Is IQ the same as intelligence?

Is IQ the same as intelligence?

The concept of IQ, also known by its abbreviation (IQ), is used with great frequency as if it were equivalent to intelligence, or at least a definitive measure of this construct. However, IQ and intelligence are not synonymous and should not be understood as such, despite the close relationship between the two concepts.

In this article we will focus on answering one question: is IQ the same as intelligence? To do this we will show several definitions of these two terms and analyze the relationships and differences that exist between them.

What is intelligence?

The term “intelligere” comes from Latin and can be translated as the ability to understand or perceive. During the Middle Ages the words “intellectus” and “intelligentia” began to be used in a similar way to the Christian concept of the soul.

There are many different conceptions of the “intelligence” construct. Although each of them highlights different aspects, most agree that it is a relatively stable skill that varies according to the individual and that is associated with problem solving and other higher order cognitive functions , as well as with adaptation to the environment.

The dictionary of the Real Academia Española includes several relevant factors in its definition of intelligence: the ability to understand and know things (similar to the original Latin word), as well as to solve problems. In addition, one of the meanings describes intelligence as an ability derived from experience.

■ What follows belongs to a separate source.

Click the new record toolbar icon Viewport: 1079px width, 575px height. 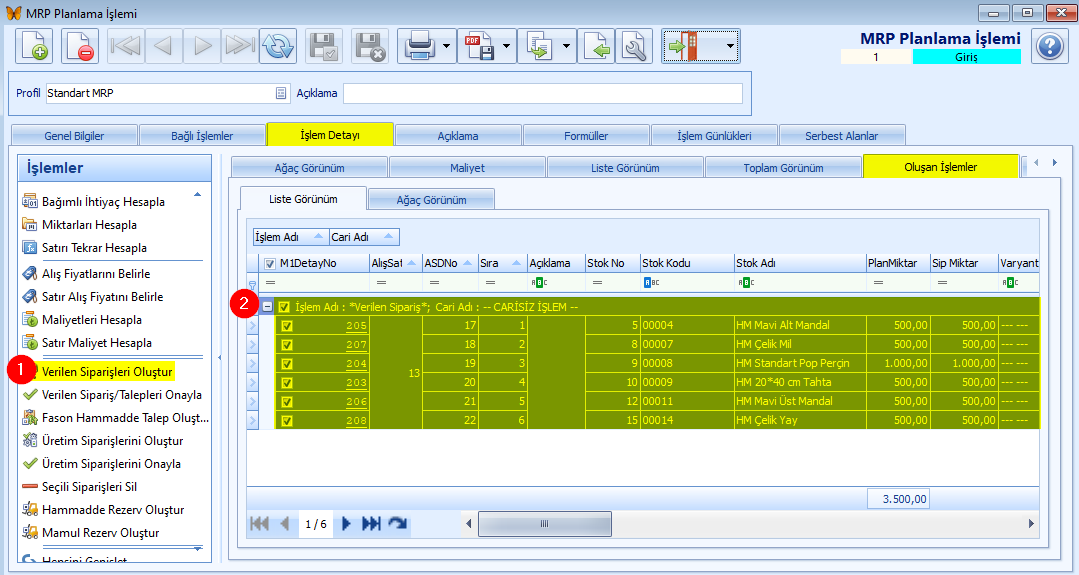[34, 46]
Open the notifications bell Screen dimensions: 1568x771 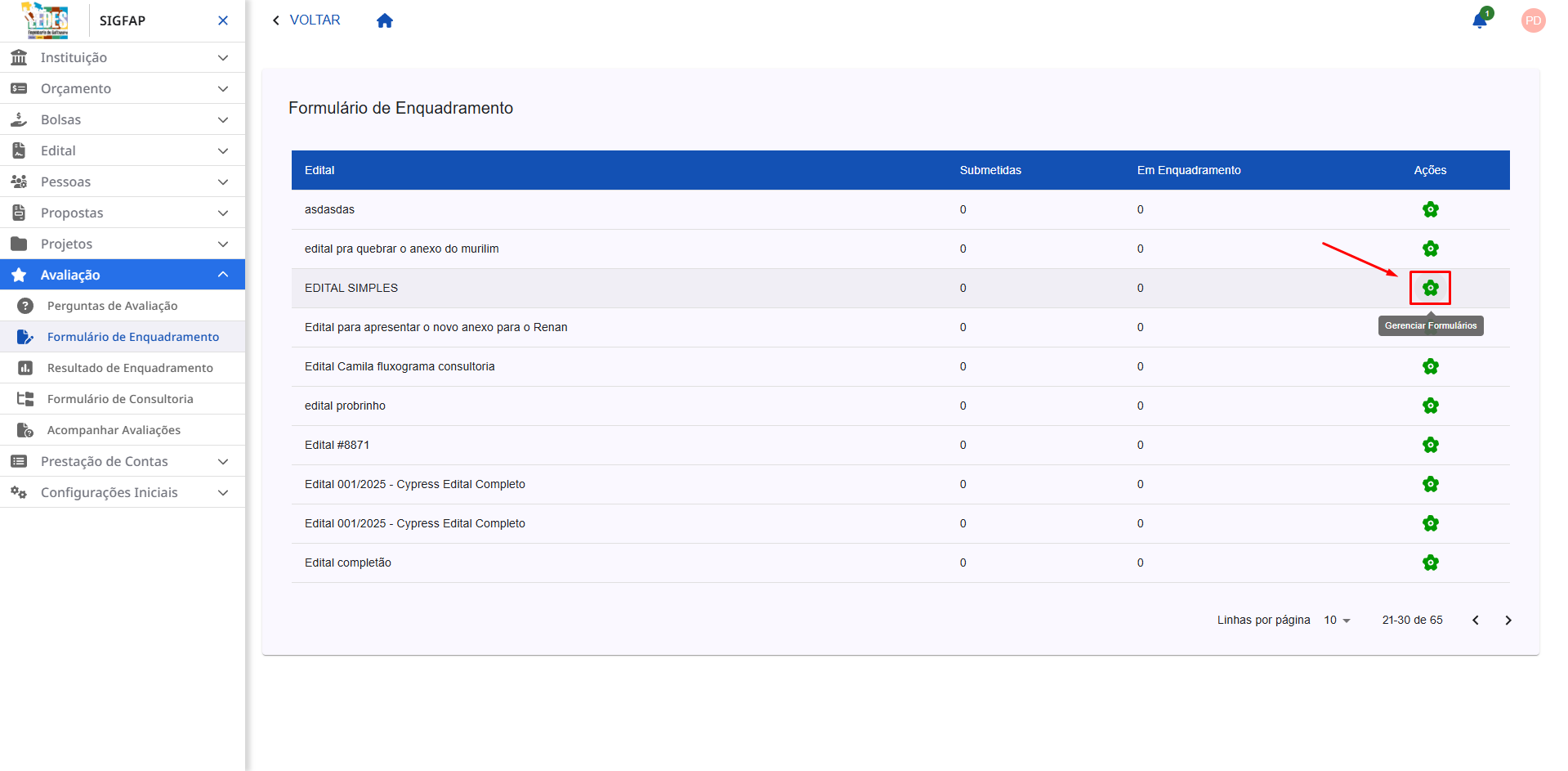tap(1480, 20)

Albert Binet, creator of the first IQ test, equated intelligence with judgment or common sense. David Wechsler, author of the WAIS and WISC intelligence tests, stated that it is a global capacity which allows us to achieve goals, think rationally and face the environment . Charles Spearman, a pioneer in psychometry, also highlighted this unitary character.

In contrast, the author of the theory of multiple intelligences, Howard Gardner, defines intelligence as a set of differentiated skills that allow us to solve the problems that arise throughout our lives and to acquire new knowledge. We will discuss Gardner’s perspective and other critics of the concept of IQ later.

Defining IQ

The intelligence quotient or IQ is the global score obtained in various instruments whose objective is to measure intelligence . Its origin is the concept of “mental age”, which comes from the first intelligence scale: the one developed by Binet and Simon to assess the special needs of children with learning difficulties.

The term “IQ” was coined by William Stern , a German psychologist who is an expert in inter-individual differences. This author developed the contributions of Binet and Simon: he proposed dividing mental age by chronological age to improve the ability to discriminate on intelligence tests between people of the same age. The result was IQ.

Later Lewis Terman revised the Binet-Simon test adding the concept of IQ proposed by Stern. He also perfected the way of calculating it; by multiplying by 100 the result of the division of the mental age by the chronological one, fractions were avoided. On the other hand, Terman popularized the abbreviation “IQ”.

Wechsler’s intelligence tests

Nowadays, and since the appearance of Wechsler’s intelligence tests in the 1950s, IQ is obtained by comparing the scores of a given subject on the test with those of other people of the same age. This is done using normal scores with a mean of 100 and a standard deviation of 15.

Following this distribution, two thirds of the population have an IQ that can be considered normal, i.e. between approximately 85 and 115. Scores between 75 and 90 denote, according to Wechsler, a borderline intelligence, while those between 115 and 130 are slightly high.

Wechsler’s tests also stand out because they include not only total IQ, but also several sub-factors. The two main ones are the verbal and the manipulative IQ ; the former is measured by tests of acquired knowledge and verbal comprehension, and the manipulative IQ has to do with fluid reasoning and information processing.

The relationship between IQ and intelligence

Today, IQ is often used in the assessment of different types of people, such as students or job applicants. In this sense it is mainly used on the basis of the predictive capacity of fluid intelligence in academic and professional performance .

The strongest correlation at the psychosocial level is between IQ and grades during basic education; its value is estimated to be about 0.50. The ability of the IQ to predict work performance varies with employment but tends to be lower than academic performance, probably because its effect is mediated by education.

On the other hand, a very common criticism of IQ tests is ethnocentrism : it is argued that they favour those who have grown up in certain environments (for example in Europe or Japan) to the detriment of intellectual skills that are more appreciated in others. Intelligence is a very broad concept, and it is difficult to avoid reductionism by operationalizing it.

Multiple authors, such as Sternberg and Gardner, have opposed the unitary conception of intelligence that is derived from the widespread use of IQ tests. From these perspectives, an extension of the concept of “intelligence” is defended that includes abilities related to interpersonal relations, motor skills, creativity or self-knowledge.

Lev Vygotsky, a key theorist in educational psychology, emphasized the dynamic nature of intellectual skills, leading to a series of interventions that assess progress on IQ-like measures repeatedly as corresponding skills are trained. This contrasts with the idea of intelligence as a stable factor.

The IQ should be understood as a fragmentary measure of intelligence that focuses on some domains, such as language or spatial reasoning, while leaving aside others that are also relevant to everyday life. It is also important to bear in mind that intelligence can be more modifiable than we think.